■ **Activity**
Nothing past the line containing "Copy before settings to after arrow button" belongs in the output. Copy exactly every line of the data below from the first up to and including it.

[Records shown]

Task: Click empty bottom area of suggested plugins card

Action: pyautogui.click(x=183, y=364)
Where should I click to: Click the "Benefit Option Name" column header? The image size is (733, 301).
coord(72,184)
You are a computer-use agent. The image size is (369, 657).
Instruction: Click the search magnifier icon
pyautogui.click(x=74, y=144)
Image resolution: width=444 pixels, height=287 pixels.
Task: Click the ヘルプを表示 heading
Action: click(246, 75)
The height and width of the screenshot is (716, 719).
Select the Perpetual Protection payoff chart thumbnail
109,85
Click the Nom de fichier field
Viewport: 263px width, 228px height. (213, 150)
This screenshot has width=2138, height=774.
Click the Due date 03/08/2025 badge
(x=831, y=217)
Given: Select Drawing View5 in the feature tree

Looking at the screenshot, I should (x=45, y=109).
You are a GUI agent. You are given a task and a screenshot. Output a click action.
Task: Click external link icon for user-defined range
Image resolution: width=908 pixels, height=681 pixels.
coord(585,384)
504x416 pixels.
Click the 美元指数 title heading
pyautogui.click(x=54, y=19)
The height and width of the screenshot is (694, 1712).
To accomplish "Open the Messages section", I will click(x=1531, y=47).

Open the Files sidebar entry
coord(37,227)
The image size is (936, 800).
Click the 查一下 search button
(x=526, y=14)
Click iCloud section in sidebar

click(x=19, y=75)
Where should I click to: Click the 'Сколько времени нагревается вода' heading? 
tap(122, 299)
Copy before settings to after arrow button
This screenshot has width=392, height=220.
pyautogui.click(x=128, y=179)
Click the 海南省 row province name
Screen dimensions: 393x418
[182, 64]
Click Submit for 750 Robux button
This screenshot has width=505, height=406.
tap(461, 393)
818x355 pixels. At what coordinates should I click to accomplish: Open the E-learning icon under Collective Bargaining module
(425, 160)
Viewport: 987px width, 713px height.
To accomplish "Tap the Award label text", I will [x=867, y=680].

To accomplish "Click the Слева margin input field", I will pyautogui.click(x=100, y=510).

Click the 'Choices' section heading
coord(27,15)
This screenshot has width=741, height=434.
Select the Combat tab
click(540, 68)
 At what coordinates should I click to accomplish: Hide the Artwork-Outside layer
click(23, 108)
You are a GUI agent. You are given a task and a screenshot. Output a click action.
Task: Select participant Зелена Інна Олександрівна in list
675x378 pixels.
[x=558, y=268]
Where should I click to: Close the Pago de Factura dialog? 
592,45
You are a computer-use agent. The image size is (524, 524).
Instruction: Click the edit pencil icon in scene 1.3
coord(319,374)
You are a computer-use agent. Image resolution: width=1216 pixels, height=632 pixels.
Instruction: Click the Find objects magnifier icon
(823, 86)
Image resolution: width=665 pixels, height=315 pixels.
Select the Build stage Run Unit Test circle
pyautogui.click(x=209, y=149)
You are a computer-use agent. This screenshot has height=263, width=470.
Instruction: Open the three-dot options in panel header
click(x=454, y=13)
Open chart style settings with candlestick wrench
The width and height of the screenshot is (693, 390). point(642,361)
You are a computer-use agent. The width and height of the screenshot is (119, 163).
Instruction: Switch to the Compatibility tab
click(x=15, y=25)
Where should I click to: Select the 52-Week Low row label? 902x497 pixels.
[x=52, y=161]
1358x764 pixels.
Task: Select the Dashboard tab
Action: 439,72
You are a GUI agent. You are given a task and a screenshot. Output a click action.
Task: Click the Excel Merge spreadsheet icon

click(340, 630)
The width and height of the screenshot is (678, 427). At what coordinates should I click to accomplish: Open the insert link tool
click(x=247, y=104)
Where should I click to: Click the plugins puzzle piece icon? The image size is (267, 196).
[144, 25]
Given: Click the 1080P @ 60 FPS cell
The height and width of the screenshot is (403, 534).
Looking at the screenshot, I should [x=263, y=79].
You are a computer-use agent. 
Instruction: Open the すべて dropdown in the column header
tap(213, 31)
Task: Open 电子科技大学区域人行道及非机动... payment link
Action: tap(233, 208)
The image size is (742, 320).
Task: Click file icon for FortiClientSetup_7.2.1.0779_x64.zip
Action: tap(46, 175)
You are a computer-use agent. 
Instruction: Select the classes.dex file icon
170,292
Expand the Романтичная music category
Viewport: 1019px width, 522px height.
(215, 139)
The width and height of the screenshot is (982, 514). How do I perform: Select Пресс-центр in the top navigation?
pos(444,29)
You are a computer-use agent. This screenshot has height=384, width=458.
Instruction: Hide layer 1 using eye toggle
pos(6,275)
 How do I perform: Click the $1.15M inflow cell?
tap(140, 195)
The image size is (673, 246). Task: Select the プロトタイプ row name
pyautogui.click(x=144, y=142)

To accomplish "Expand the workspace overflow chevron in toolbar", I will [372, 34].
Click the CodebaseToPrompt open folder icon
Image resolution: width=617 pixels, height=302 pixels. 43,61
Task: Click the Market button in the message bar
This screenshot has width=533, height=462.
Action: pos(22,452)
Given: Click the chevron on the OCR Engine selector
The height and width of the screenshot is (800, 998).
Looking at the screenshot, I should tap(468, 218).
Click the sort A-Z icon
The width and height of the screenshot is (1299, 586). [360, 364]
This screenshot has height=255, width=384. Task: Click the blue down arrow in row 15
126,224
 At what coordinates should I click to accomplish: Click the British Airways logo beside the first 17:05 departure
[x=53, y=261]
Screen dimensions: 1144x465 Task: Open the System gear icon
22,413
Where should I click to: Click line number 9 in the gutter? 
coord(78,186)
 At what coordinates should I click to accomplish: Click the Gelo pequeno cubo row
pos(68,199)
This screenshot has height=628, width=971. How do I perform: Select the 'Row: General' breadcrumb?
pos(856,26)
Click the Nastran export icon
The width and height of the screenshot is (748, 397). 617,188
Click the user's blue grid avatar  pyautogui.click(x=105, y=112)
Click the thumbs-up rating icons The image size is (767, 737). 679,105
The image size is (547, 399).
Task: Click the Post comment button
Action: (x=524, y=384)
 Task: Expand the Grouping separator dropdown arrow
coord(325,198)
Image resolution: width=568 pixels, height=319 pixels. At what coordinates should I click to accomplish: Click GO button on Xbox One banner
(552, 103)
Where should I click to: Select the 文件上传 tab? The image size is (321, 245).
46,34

[/Records shown]

■ **Result for this exercise**
Task: Click empty bottom area of suggested plugins card

Action: pyautogui.click(x=183, y=364)
Where should I click to: Click the "Benefit Option Name" column header? The image size is (733, 301).
coord(72,184)
You are a computer-use agent. The image size is (369, 657).
Instruction: Click the search magnifier icon
pyautogui.click(x=74, y=144)
Image resolution: width=444 pixels, height=287 pixels.
Task: Click the ヘルプを表示 heading
Action: click(246, 75)
The height and width of the screenshot is (716, 719).
Select the Perpetual Protection payoff chart thumbnail
109,85
Click the Nom de fichier field
Viewport: 263px width, 228px height. (213, 150)
This screenshot has width=2138, height=774.
Click the Due date 03/08/2025 badge
(x=831, y=217)
Given: Select Drawing View5 in the feature tree

Looking at the screenshot, I should (x=45, y=109).
You are a GUI agent. You are given a task and a screenshot. Output a click action.
Task: Click external link icon for user-defined range
Image resolution: width=908 pixels, height=681 pixels.
coord(585,384)
504x416 pixels.
Click the 美元指数 title heading
pyautogui.click(x=54, y=19)
The height and width of the screenshot is (694, 1712).
To accomplish "Open the Messages section", I will click(x=1531, y=47).

Open the Files sidebar entry
coord(37,227)
The image size is (936, 800).
Click the 查一下 search button
(x=526, y=14)
Click iCloud section in sidebar

click(x=19, y=75)
Where should I click to: Click the 'Сколько времени нагревается вода' heading? 
tap(122, 299)
Copy before settings to after arrow button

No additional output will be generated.